Повернувшись на каблуках, полицейский в самом деле показал Жибасье спину; однако тот схватил его за руку и повернул к себе лицом.
— Ну уж нет! — сказал он. — Вы меня арестовали, чтобы препроводить в префектуру полиции, так и ведите меня туда.
— Не поведу!
— Поведете, черт вас подери совсем! Или скажите, почему отказываетесь. Если я упущу своего заговорщика, господин Жакаль должен знать, по чьей вине это произошло.
— Нет, сударь, нет!
— В таком случае, я вас арестую и отведу в префектуру, слышите?
— Вы арестуете меня?
— Да, я.
— По какому праву?
— По праву сильнейшего.
— Я сейчас кликну своих людей.
— Не вздумайте, иначе я позову на помощь прохожих. Вы знаете, что в народе вас не жалуют, господа из рыжей. Я расскажу, что вы меня сначала арестовали без всякой причины, а теперь собираетесь отпустить, потому что боитесь наказания за превышение власти… А река-то, вот она, совсем рядом, черт возьми!..
Полицейский стал бледен как полотно. Уже начинала собираться толпа. Он по опыту знал, что люди в те времена были настроены по отношению к шпикам далеко не дружелюбно. Он бросил на Жибасье умоляющий взгляд и почти разжалобил каторжника.
Но, вскормленный на максимах г-на де Талейрана, Жибасье подавил это первое движение души: ему нужно было прежде всего оправдаться в глазах г-на Жакаля.

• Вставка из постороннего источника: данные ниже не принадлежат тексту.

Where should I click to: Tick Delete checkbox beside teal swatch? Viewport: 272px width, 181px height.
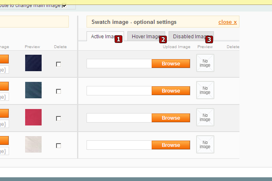[x=59, y=91]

Он, словно в тисках, зажал руку полицейского и, превратившись из пленника в жандарма, поволок его в префектуру.
Во дворе префектуры собралась как никогда большая толпа.
Что было нужно всем этим людям?
Как мы уже сказали в одной из предыдущих глав, все смутно угадывали приближение мятежа, и предчувствие его витало в воздухе.
Толпа, заполнившая двор префектуры, состояла из тех, кто должен был сыграть в этом мятеже известную роль: все они явились за указаниями.
Жибасье, смолоду привыкший входить во двор префектуры в наручниках, а выезжать в забранной решеткой карете, на сей раз испытал неподдельную радость, чувствуя себя не арестованным, а полицейским.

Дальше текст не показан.